A estratégia de proximidade seguida pela ADREPES continua a dar frutos. No caso da vertente rural o pacote de investimento ascende a 3,8 milhões de euros, três milhões dos quais financiados no âmbito do POR Lisboa 2020.

São cerca de 40 projetos na vertente rural que estão a ser apoiados e financiados pela ADREPES – Associação de Desenvolvimento Regional da Península de Setúbal, no âmbito do POR Lisboa 2020, como resposta às necessidades do território.

O investimento arrecadado para a região ascende a 3,8 milhões de euros, três milhões dos quais financiados pela associação com sede em Palmela, o que revela a importância dos fundos FEDER e FSE no âmbito da DLBC (Desenvolvimento Local de Base Comunitária) Rural para a Península. “O acesso ao FEDER e ao FSE correspondeu às expetativas e revestiu-se da máxima importância para o território de intervenção da ADREPES”, explica ao Semmais Natália Henriques, diretora executiva da associação.

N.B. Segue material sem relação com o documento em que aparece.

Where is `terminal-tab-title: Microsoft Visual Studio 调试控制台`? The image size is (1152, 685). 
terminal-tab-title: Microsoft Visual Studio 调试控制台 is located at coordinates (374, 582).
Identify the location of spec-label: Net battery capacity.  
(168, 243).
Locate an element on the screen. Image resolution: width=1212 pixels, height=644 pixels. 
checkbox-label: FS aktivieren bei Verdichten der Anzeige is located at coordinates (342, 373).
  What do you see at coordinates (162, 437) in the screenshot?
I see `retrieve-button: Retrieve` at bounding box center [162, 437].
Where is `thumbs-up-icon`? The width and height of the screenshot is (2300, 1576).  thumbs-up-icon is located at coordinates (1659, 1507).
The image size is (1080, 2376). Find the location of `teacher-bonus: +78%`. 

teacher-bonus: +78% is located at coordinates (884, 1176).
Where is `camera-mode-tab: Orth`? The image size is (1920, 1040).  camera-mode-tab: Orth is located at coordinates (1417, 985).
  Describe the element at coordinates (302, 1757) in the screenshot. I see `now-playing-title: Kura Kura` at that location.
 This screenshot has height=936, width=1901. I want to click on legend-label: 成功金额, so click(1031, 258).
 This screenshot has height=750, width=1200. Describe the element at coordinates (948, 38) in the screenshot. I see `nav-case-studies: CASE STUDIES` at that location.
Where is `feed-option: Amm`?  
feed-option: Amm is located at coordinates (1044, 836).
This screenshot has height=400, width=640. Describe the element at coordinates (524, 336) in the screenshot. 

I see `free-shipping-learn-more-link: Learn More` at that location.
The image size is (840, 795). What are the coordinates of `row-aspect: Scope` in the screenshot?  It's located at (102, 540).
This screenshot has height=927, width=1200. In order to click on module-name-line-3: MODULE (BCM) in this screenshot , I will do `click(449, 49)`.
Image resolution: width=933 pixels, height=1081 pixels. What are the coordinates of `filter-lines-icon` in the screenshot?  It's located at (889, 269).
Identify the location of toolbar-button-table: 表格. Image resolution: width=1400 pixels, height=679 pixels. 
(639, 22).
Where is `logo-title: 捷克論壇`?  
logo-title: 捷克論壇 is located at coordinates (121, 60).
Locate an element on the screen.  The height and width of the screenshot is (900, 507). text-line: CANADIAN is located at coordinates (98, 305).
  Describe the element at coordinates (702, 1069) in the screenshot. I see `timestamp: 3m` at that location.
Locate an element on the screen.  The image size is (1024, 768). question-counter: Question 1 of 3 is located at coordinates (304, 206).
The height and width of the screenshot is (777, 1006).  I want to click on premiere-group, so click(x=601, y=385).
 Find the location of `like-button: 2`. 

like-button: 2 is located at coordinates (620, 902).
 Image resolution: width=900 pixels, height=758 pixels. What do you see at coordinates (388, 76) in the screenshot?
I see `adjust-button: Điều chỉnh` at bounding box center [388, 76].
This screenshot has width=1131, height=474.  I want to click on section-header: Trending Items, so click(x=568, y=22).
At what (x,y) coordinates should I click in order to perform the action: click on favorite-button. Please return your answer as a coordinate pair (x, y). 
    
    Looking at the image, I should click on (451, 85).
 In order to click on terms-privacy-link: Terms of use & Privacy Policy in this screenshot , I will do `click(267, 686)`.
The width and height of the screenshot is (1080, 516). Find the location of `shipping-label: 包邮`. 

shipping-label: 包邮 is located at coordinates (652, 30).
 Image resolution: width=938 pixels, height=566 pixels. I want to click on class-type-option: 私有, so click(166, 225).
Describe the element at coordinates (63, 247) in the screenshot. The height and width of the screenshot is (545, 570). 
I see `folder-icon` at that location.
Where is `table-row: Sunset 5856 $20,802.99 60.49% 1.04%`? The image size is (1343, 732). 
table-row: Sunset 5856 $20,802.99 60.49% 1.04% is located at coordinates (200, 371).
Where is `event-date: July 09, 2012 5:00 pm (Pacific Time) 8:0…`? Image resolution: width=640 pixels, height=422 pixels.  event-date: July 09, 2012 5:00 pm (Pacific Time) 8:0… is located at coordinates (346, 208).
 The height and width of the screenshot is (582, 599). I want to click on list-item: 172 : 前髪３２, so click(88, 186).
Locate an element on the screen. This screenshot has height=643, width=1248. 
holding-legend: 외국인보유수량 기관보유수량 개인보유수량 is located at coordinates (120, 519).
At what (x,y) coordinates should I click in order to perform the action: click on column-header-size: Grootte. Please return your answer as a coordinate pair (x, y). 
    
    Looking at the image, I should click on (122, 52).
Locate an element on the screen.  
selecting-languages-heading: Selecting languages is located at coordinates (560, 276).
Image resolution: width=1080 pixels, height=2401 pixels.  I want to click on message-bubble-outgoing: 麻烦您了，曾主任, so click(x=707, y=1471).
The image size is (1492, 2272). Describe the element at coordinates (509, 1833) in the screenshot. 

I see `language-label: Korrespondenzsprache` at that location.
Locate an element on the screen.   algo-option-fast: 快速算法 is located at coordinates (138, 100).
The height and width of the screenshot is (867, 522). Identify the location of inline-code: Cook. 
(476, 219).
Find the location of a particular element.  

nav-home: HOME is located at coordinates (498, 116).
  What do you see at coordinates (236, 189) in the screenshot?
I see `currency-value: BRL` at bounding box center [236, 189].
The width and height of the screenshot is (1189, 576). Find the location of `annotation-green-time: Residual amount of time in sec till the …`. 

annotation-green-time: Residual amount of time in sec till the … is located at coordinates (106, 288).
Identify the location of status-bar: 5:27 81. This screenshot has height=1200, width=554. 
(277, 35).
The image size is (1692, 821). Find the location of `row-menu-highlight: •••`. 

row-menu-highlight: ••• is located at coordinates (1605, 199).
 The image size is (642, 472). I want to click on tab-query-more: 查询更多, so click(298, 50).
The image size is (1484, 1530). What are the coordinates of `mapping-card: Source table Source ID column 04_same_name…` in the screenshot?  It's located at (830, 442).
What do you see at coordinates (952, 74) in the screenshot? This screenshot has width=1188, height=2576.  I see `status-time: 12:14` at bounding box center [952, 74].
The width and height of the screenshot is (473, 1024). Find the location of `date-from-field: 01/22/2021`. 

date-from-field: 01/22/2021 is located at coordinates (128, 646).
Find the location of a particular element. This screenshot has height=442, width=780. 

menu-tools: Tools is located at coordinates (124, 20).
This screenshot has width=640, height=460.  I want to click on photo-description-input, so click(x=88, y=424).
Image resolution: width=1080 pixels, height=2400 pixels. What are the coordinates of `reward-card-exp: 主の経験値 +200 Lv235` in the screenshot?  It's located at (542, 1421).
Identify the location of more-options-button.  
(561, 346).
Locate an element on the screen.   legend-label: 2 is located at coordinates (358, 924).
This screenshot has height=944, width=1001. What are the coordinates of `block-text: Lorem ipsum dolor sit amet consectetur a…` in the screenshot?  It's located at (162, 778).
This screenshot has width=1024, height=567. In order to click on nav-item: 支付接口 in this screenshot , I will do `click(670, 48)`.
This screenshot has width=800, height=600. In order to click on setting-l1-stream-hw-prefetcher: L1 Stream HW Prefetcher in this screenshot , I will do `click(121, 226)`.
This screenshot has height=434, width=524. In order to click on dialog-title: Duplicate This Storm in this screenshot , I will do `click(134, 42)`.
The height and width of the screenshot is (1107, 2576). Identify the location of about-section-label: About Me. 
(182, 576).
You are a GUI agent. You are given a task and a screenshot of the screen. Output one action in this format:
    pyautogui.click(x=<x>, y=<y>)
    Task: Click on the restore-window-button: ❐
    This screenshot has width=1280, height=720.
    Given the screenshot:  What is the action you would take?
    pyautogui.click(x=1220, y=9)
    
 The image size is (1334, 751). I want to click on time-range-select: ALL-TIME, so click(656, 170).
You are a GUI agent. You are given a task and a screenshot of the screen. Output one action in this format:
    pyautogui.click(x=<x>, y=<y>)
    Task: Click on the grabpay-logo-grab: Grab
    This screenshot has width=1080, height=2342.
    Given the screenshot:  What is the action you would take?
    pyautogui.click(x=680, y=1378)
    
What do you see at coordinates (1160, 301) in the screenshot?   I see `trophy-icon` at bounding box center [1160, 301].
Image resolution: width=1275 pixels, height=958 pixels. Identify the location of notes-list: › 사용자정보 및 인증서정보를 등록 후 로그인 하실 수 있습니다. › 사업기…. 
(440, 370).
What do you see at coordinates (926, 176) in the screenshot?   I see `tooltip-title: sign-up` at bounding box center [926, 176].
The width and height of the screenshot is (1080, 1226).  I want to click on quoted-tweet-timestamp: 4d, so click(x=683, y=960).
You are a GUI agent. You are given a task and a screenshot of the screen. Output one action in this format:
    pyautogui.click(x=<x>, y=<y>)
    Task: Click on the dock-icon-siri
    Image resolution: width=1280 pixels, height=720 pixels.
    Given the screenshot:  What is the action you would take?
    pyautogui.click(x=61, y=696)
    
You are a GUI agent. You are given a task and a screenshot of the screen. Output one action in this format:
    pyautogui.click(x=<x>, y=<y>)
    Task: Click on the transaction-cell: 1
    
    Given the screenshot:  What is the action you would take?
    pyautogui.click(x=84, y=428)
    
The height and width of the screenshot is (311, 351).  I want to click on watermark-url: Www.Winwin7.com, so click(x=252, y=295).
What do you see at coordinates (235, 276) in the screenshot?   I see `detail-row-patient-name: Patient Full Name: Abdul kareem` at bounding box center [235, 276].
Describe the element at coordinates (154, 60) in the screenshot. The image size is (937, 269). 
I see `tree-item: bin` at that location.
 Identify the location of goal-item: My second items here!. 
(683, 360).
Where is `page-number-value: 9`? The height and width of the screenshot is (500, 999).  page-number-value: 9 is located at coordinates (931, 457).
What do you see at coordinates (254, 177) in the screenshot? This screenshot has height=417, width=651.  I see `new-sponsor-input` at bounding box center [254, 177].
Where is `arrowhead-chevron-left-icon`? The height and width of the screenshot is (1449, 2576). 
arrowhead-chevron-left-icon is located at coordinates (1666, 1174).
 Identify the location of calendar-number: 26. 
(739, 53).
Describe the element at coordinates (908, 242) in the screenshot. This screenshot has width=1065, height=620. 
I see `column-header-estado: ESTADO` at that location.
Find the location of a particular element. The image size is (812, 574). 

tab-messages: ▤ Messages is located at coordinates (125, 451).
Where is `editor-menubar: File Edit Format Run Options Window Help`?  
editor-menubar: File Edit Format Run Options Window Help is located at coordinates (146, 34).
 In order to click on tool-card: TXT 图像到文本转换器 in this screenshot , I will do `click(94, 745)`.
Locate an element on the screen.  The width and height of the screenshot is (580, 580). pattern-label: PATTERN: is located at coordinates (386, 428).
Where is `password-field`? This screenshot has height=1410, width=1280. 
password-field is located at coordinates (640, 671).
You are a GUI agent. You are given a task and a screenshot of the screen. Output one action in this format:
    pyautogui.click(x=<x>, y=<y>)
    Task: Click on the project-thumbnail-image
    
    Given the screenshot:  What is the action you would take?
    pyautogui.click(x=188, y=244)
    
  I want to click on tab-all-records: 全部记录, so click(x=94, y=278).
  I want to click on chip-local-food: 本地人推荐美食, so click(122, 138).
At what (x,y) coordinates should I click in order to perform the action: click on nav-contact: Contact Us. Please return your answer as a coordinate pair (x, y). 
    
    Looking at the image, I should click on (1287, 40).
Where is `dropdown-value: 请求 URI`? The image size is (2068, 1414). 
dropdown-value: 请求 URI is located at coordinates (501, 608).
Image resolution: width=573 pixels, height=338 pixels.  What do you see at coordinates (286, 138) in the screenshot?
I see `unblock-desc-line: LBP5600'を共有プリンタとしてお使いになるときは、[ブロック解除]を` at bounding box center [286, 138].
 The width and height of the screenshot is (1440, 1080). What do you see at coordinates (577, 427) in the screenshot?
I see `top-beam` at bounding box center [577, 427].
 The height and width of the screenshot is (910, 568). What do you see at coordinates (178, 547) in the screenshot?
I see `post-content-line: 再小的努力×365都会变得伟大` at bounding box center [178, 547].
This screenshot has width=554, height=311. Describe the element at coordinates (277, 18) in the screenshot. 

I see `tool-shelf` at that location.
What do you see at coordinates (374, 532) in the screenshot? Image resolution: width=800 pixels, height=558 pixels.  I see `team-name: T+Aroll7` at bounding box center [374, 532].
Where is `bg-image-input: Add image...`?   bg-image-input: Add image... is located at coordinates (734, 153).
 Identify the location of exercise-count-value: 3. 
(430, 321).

A mesma responsável lembra que estes fundos permitiram que a ADREPES pudesse financiar “um conjunto de projetos que, sem acesso ao POR Lisboa 2020, teriam ficado a descoberto”. Além de que, sublinha, permitiram, também “complementar a estratégia aprovada para as zonas rurais e financiada pelo PDR 2020, ou seja, foi uma forma de canalizar mais fundos para o território e de disponibilizar às comunidades locais uma panóplia de oportunidades de financiamento”.

Apoios chegaram também à área social Em termos objetivos, os projetos em causa são “muito diversificados e em diferentes áreas de negócio”, segundo Natália Henriques. E alavancaram a criação de postos de trabalho, bem como a manutenção dos existentes “Não podemos deixar de fazer referência que durante a implementação do POR Lisboa, o mundo foi assolado pela pandemia da Covid-19 e que, mesmo assim, é de enaltecer a coragem e a resiliência dos nossos empreendedores para prosseguirem com os investimentos”, lembra. Neste âmbito, a ADREPES financiou projetos de cariz social destinados a dar resposta às necessidades das instituições como o Centro Social de Palmela, a CERCIZIMBRA ou a Cáritas de Setúbal. Mas os apoios foram também dirigidos a projetos na área do turismo, imobiliárias, oficinas, inovação e transição digital, serviços, chocolataria, panificação, pastelaria, carvão vegetal, entre outros.

De realçar que os promotores dispunham de cerca de dois anos para executar os investimentos, prazo que foi prorrogado por mais uns meses. “Em articulação com a Autoridade de Gestão (CCDRLVT), tentamos sempre dar uma resposta construtiva às necessidades dos beneficiários por forma a encontrar soluções que permitam executar os projetos conforme previsto”, explica a diretora executiva.

Os responsáveis da ADREPES ressalvam a importância do trabalho de proximidade desenvolvido pela associação junto das comunidades. “O nosso objetivo é implementar as estratégias de desenvolvimento local, que definimos em conjunto com os atores locais, através da mobilização de fundos estruturais que respondam às necessidades diagnosticadas”, finaliza Natália Henriques.